Gillan, fresh off her Cambridge Ph.D. in experimental psychology, is now at New York University on a prestigious Sir Henry Wellcome postdoctoral fellowship, to study how and why that overactive wiring sometimes takes over. She uses behavioral experiments, neuroimaging, and other methods to understand what’s going on when normal habits morph into disruptive compulsions.
Originally from Sligo, a county on Ireland’s west coast, Gillan started out wanting to be a clinical psychologist. “I’m not sure why, but I had a lot of conviction about it,” she says. “The brain always fascinated me. I thought it was a really exciting thing to try and understand, and I thought if I could use that knowledge to help people, that would make for a really satisfying job.”

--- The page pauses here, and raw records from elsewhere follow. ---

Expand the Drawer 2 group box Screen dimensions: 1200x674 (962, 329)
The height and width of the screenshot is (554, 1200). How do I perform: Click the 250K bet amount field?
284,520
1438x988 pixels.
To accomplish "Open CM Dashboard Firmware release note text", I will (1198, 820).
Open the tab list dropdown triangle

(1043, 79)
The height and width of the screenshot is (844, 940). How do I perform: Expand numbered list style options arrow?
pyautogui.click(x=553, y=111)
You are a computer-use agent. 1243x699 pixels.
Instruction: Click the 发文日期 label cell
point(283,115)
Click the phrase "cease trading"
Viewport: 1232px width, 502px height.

A decade later, with her psychology bachelor’s degree in hand (from University College Dublin), she realized how little we know about the brain. Academia beckoned: “I could chase ideas, find new answers, and potentially make a contribution that would have some permanence.” Writing her thesis cemented her love of research.
Her work was featured on two BBC documentaries about obsessive-compulsive disorder, and she gave talks about OCD everywhere from Yale to Harvard to specialized conferences to support groups. She also co-founded Cambridge’s Pint of Science festival, which mixes top academics, the general public, and pub-served beer. It’s an event she’s planning to bring to New York City in the near future.
In the meantime, Gillan is busy producing original research that sheds light on how to better understand psychiatric disorders. “I would like to have helped overhaul the practice of psychiatry,” she says. “The system is broken. There is a one-size-fits-all approach to treatment and it just doesn’t work. My goal is to use evidence-based research to guide a new treatment approach that moves away from the flawed classification system. Not everyone fits into one of those boxes ascribed by the DSM—in fact, most people don’t.” Instead, Gillan wants to usher us into an era of treatments that are tailored to each individual.
“There are a lot of things we don’t know about the universe,” Gillan says, “but for some reason I think that the brain is the most exciting puzzle of them all. We will never solve it, of course, never figure out fully what is going on up there. But we can make inroads, and that really drives me.”